The first is that /tmp is not the only directory that I'd like to
put into the RAM disk; I'd also like to put in /usr/tmp and maybe
/usr/spool/locks and I'm sure I could find a few others that
could be usefully made to go there. Well, the only solution I
could think of (remember, this is SysV, no symbolic links), is to
create several device files, each pointing to the same RAM disk
and to mount each separately. (No, I don't want several RAM
disks!)

If I do this, there are obviously some utilities that will get a
bit confused, e.g., find would scan the directories more than
once, but is there anything that will outright break? I can't
think of anything, but I'm only a guru-in-training. :-)

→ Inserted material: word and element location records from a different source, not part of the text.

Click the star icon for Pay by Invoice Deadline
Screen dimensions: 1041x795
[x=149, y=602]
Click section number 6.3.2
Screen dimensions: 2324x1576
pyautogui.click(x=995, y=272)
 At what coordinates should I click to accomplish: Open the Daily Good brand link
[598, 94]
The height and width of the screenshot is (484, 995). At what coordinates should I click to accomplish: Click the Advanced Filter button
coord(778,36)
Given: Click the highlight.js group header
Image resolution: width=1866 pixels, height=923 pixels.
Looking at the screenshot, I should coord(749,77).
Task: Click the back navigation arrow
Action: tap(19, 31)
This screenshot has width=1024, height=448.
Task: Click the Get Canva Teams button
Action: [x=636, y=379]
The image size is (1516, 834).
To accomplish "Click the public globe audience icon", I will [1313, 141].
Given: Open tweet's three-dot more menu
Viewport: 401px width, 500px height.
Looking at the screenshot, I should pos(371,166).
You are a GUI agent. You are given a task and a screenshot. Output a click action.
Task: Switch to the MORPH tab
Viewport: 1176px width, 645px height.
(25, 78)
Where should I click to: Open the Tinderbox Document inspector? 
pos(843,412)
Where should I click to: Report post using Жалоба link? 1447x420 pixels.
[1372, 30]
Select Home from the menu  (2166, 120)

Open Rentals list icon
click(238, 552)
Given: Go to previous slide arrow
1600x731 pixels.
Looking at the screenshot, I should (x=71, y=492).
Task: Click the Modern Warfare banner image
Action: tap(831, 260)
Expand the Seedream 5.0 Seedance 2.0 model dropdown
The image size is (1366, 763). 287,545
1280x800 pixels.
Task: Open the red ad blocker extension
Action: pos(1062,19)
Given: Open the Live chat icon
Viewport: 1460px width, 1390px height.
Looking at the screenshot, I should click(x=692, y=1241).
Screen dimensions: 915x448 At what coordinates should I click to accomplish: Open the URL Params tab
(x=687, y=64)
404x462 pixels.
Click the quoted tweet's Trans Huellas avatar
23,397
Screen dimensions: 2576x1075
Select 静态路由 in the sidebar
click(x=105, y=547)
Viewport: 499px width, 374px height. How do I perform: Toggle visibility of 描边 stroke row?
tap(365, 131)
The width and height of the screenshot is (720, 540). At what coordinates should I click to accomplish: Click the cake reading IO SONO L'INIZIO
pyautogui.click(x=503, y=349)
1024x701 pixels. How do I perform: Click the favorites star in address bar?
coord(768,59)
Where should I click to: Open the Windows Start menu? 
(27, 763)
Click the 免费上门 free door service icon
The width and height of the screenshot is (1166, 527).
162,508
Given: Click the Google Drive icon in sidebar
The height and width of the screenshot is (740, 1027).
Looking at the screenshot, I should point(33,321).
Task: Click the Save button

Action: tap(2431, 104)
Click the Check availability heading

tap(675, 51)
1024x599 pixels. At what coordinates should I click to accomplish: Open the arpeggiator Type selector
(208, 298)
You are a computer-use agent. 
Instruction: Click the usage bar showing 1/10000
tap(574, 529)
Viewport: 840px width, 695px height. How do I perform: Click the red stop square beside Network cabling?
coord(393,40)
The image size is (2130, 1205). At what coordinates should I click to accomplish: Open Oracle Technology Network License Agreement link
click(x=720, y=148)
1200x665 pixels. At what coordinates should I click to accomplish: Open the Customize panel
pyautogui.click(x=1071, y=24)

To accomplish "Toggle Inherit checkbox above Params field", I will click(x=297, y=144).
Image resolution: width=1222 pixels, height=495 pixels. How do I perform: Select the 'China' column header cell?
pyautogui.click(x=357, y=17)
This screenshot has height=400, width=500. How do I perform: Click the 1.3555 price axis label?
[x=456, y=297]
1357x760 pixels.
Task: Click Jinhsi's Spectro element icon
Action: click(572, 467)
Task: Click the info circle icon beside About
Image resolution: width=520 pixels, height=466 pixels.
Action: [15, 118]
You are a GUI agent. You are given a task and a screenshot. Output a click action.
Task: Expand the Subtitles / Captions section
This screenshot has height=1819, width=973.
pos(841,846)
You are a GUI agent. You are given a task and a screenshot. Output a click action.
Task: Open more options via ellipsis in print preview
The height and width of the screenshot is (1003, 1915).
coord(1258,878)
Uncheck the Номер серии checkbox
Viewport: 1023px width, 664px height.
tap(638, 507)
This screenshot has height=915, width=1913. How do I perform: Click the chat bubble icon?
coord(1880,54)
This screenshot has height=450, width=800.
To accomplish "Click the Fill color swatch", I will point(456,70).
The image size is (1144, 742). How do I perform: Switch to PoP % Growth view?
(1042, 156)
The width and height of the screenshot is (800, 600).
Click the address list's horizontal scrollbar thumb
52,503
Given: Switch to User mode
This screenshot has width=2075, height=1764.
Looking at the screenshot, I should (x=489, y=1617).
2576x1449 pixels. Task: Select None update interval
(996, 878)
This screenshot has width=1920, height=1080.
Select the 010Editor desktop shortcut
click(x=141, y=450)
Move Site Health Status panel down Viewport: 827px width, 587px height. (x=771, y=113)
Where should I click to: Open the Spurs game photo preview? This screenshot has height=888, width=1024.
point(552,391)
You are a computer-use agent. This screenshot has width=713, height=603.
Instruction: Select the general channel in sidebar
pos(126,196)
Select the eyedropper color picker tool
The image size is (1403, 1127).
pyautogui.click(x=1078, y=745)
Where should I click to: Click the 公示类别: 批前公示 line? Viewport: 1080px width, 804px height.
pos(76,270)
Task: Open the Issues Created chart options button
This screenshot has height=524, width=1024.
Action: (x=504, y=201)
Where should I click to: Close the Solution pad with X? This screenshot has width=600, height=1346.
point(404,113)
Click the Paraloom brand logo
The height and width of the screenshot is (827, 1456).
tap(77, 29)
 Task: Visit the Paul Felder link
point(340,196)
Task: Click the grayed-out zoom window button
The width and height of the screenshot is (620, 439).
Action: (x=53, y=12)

The second is that a fixed RAM disk is really brainless. There's
all that memory off on its own, not usable for anything else. I'd
really like to be able to integrate the RAM disk with the block
buffering system, so that the RAM disk would have its allocated
blocks come out of the pool.

Does anyone know of any reason why that could not be made to work?
Or even if someone has done something like that?

For my final question: The whole purpose of the RAM disk is to
better utilize my system. I have scads of memory, a reasonably
fast CPU, slow disks :-(, and SysV3.0 :-(. I'm not rich enough to
change either of those negatives by applying money, so I have to
get around them another way. Does anyone have any other
suggestions on eliminating the disk bottleneck?